In PRRI’s landmark survey of over 40,000 Americans, “The State of Abortion and Contraception Attitudes in All 50 States: Findings from the 2018 American Values Atlas,” awareness of abortion, either through personal experience or knowing someone with personal experience, is strongly correlated with support for abortion legality. In the survey, just under half (49%) of Americans report that they themselves have had an abortion or know someone who has (or both).

Three in four (75%) Americans who report having had an abortion think it should be legal in all or most cases and 60% who know someone who had an abortion say the same. Americans who do not know anyone who had an abortion are evenly split between supporting and opposing abortion (46%).

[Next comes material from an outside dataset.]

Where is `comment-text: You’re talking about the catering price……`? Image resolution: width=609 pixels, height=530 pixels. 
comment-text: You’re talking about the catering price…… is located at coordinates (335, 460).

Americans who have personal experience with abortion are slightly more likely to be abortion litmus test voters (candidate views on abortion being a determining factor for support) than respondents who report having no personal experience with abortion. Thirty percent of respondents who had an abortion say they would only vote for a candidate who shares their views on this issue, and 23% of those who know someone who had an abortion agree. Only 19% of people who don’t know anyone who had an abortion say the same.

Respondents who report having some personal experience with abortion are also much more likely to identify as pro-choice. People who say they had an abortion are more than four times as likely to be strongly pro-choice (21%) than strongly pro-life (5%). Americans who have no personal experience with abortion are less likely to be strongly pro-choice (5%) and more likely to be strongly pro-life (11%).